Peren dropped to his knee.
“Greft Ensil,” he said. “This is Aspar White, the king’s holter.”
The old man shook, every part of him, as he raised his head to regard his visitor. He stared at Aspar for a long, wasted moment before speaking.
“I thought I would never have a son,” he said at last. “The saints seemed to be denying me. I was almost resigned to it, and then, when I was sixty, the saints made a miracle and gave me Emfrith. Emfrith, my lovely boy.” He leaned forward, eyes blazing.
“Can you understand that, holter? Have you any children?”
“No,” Aspar replied.
“No,” Ensil repeated. “Then you cannot understand.” He sat back and closed his eyes. “Three days ago he rode out against a thing I believed only existed in legend. He went out like a hero, and fell like one. He is dying. Can you save him?”
“I’m not a leic, my lord,” Aspar said.
“Do not make mock of me,” the old man shrilled. “The girl told us. You
went to the Sarnwood to locate the cure for this poison. Did you find that cure?”
“Is she alive?” Aspar asked.
The men around Ensil looked suddenly uncomfortable.
“Is she alive?” Aspar reiterated in a louder voice.
Ensil shook his head.
“She died,” he said. “As did the boy. There was nothing we could do.”

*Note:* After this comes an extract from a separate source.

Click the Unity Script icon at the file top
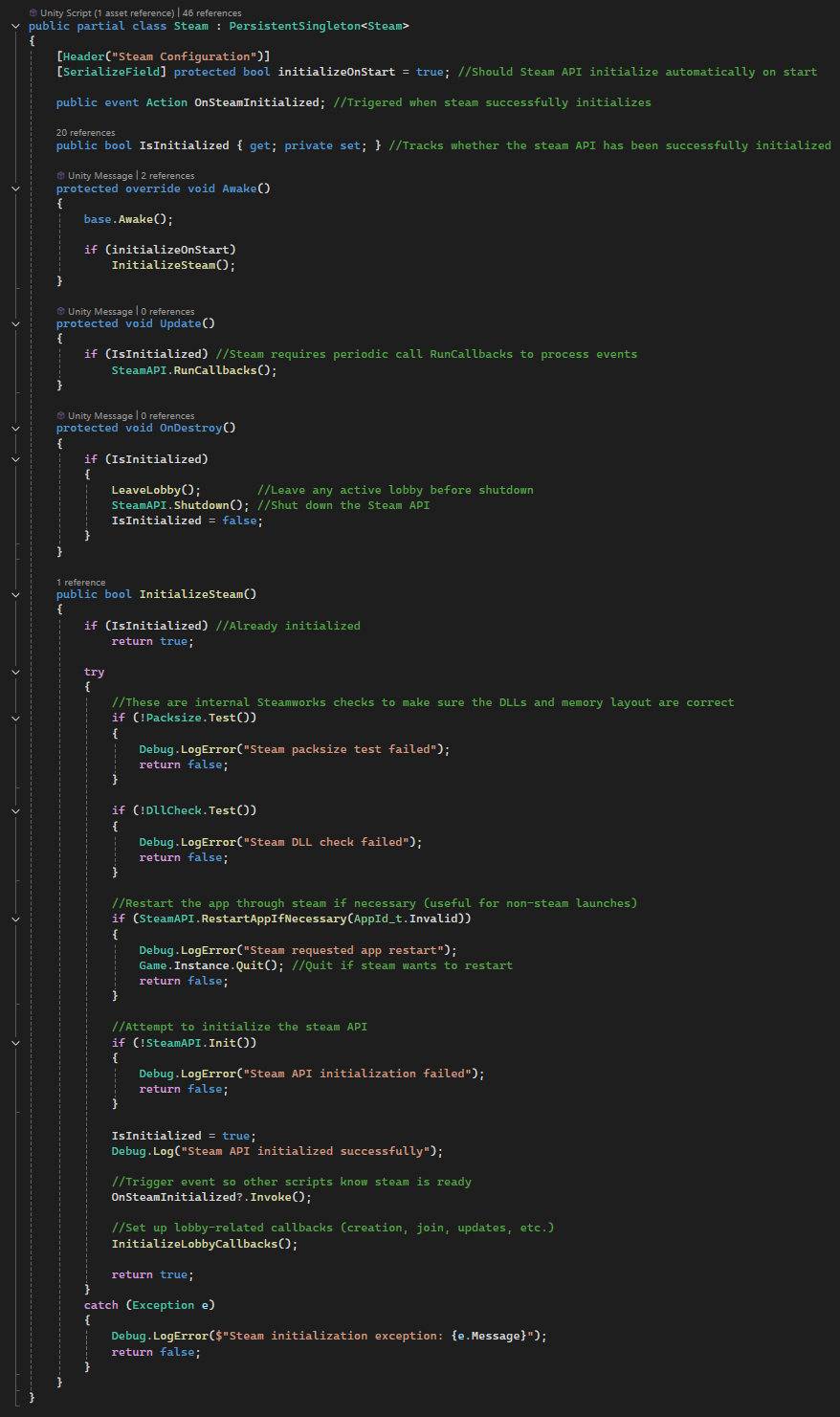The width and height of the screenshot is (840, 1417). click(31, 12)
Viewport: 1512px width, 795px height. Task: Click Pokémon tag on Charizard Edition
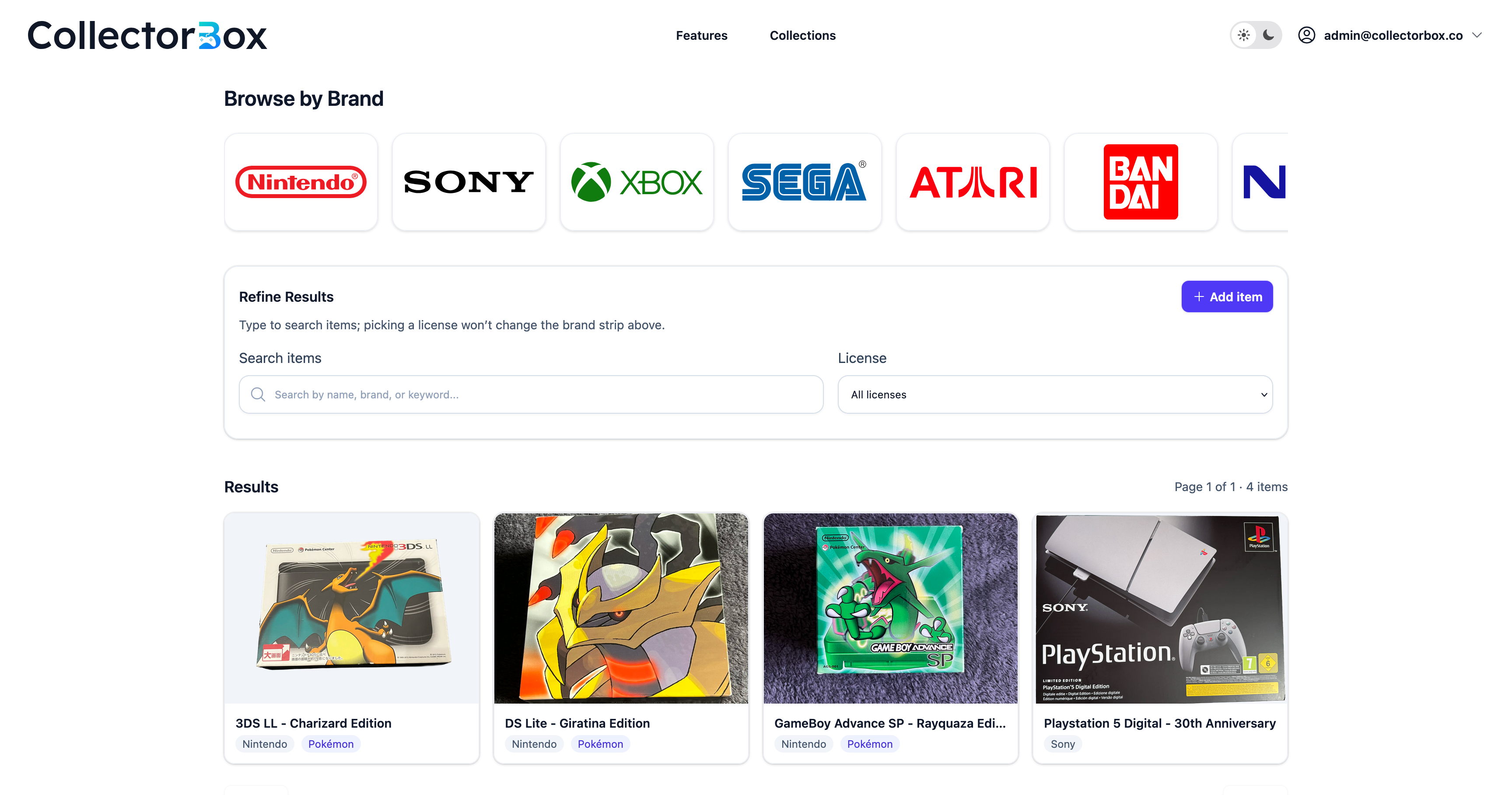(330, 744)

And suddenly Aspar smelled autumn leaves, and he knew murder was about—but whether already happened or on the way, he could not know. His throat thickened and his eyes burned, but he stood straighter and made his face stone.

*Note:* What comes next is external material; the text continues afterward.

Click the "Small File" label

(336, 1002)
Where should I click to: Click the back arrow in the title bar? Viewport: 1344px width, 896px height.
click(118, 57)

“I’ll see her body, then,” Aspar said. “I’ll see it now.”
Ensil sighed and signed with his hand. “Search him.”
Aspar dropped his hand to his dirk. “Mark me, Greft Ensil. Maunt my words. I have the cure for your son, but it isn’t a simple tonic or the like. It needs doing in a particular way, or the result is poison that will only kill him all the quicker.

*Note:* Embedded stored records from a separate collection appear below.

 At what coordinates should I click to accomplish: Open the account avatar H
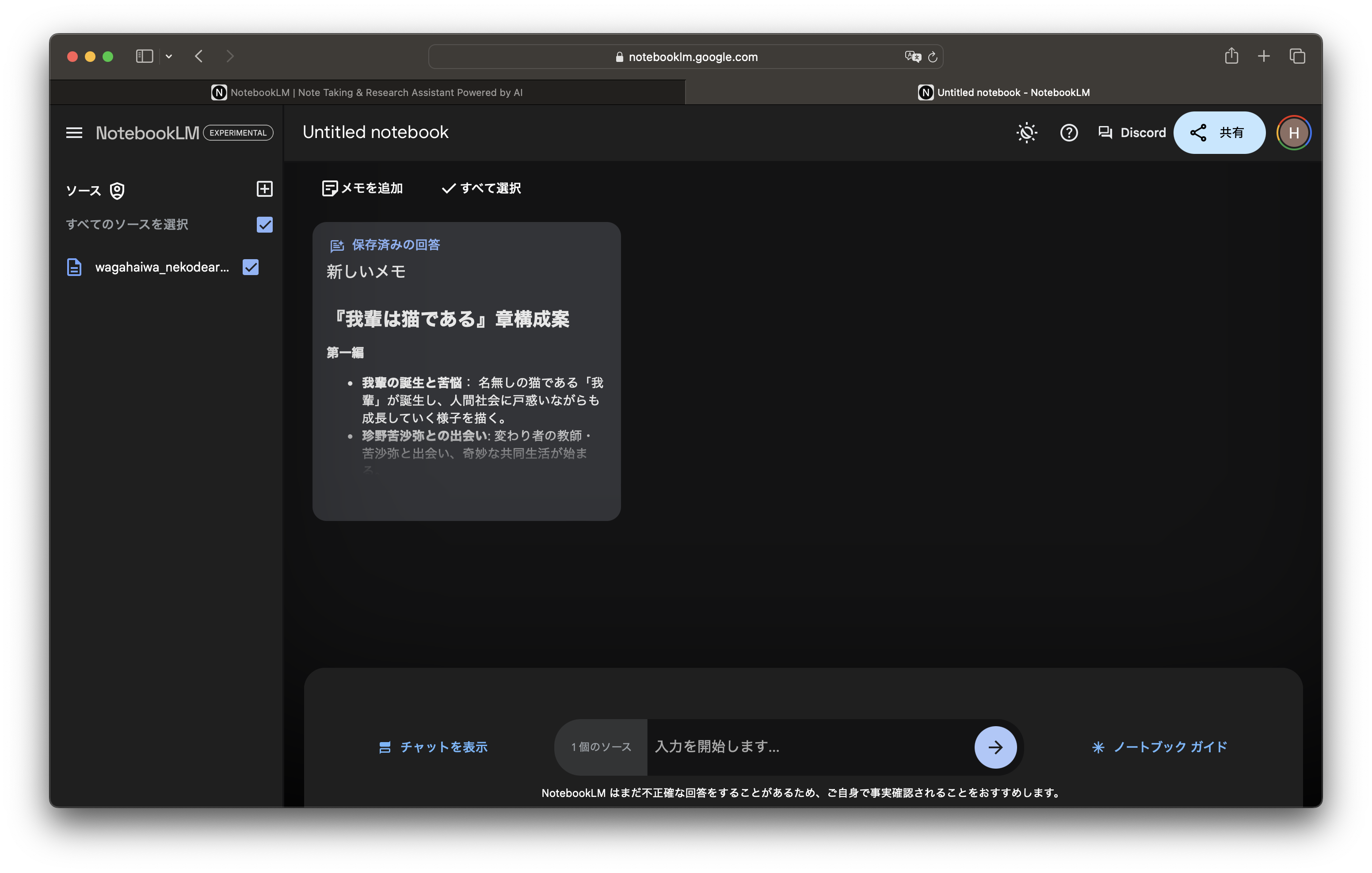[1293, 133]
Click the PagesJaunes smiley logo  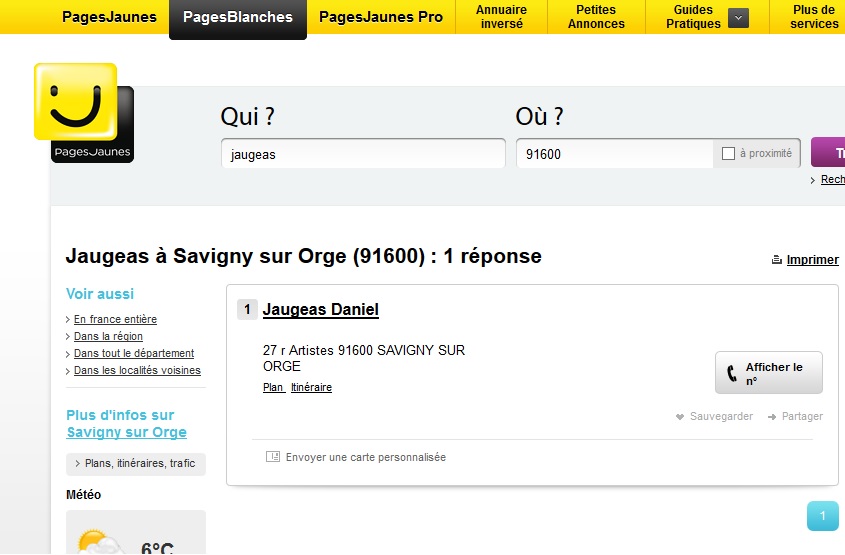76,103
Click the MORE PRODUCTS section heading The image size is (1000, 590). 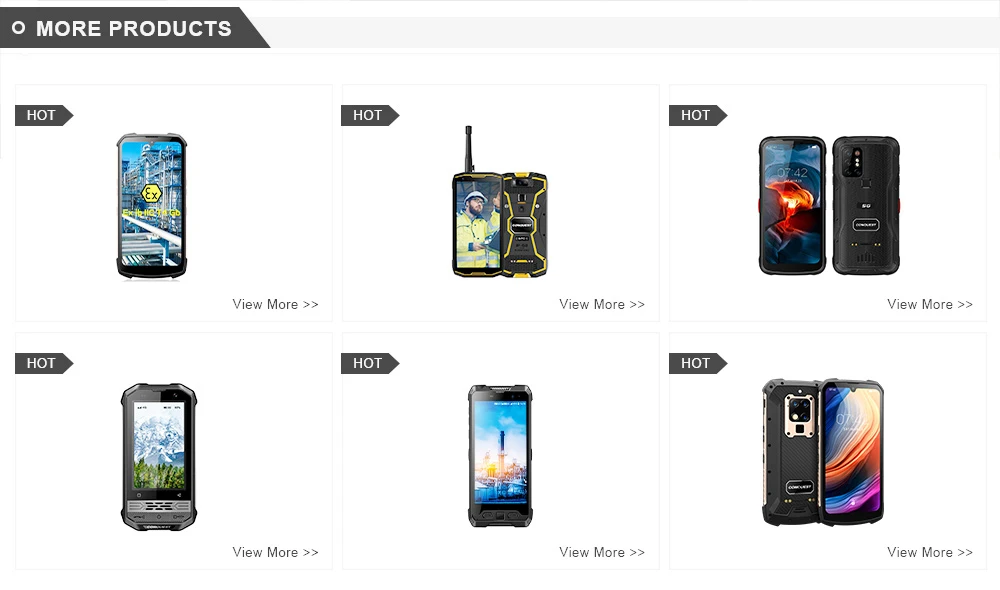134,29
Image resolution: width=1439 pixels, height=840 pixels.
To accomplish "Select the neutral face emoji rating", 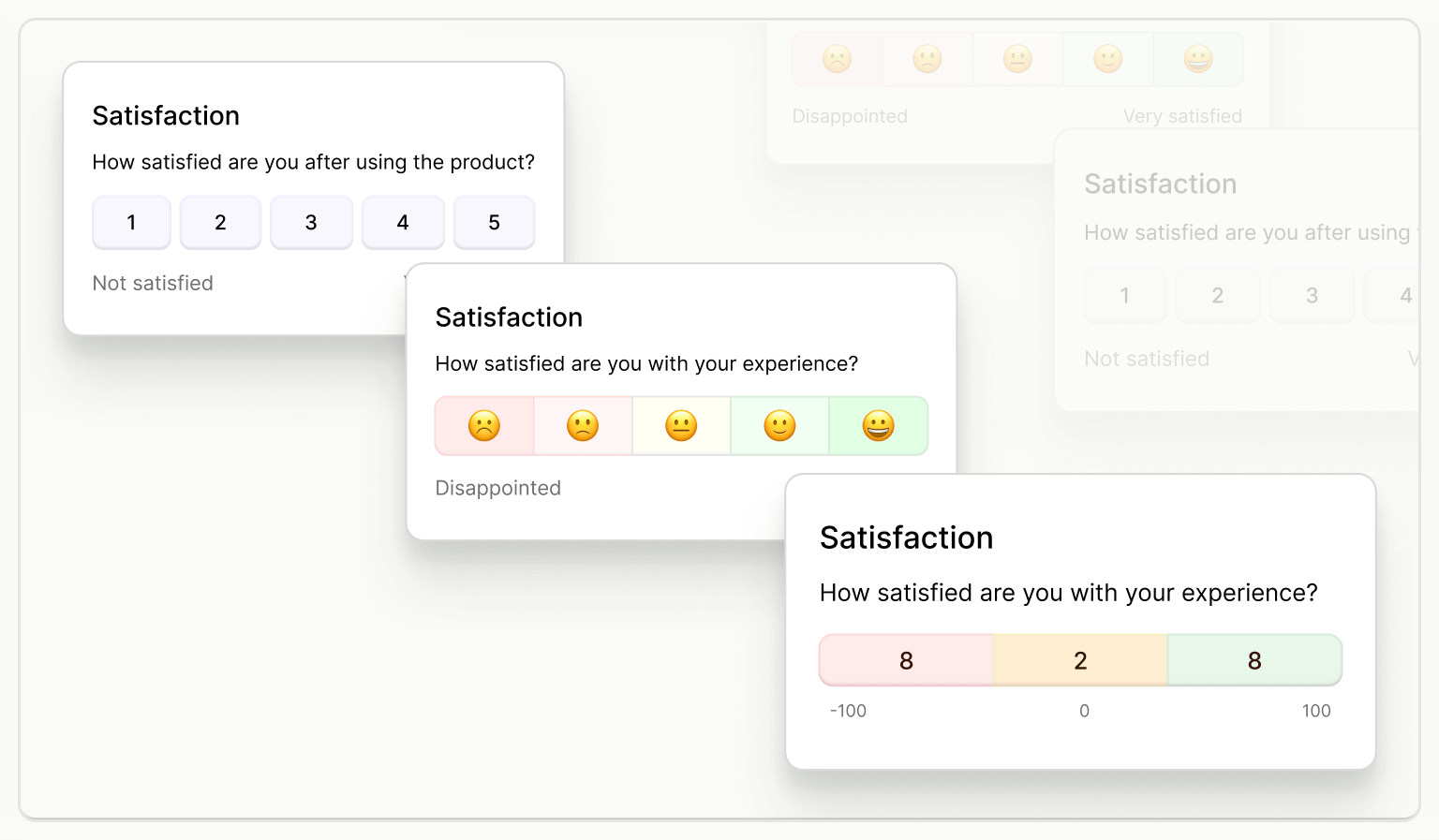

“And here’s the other thing. If Winna Rufoote is already dead, from whatever cause, then you won’t have my help. If you try to force me, I reckon I’ll fight and probably die, and I swear to you, so will your son. You cann? Now, I’m reckoning you say my friends are dead because you’re afraid I only brought antidote enough for one or two. Trouble with that is, if they aren’t really dead, you’ll kill ’em soon so I don’t know I’ve been tricked.
“But I know already, and I have enough cure for all three of them. The only thing will save your son is that girl drawing breath. So I’ll see her body, dead or alive, sprootlic. Now.”
Ensil stared at him for another long moment as Aspar battled doubt. Had he guessed right? Or was she really dead? He couldn’t believe the last, so he had to believe the first, even if it got him killed.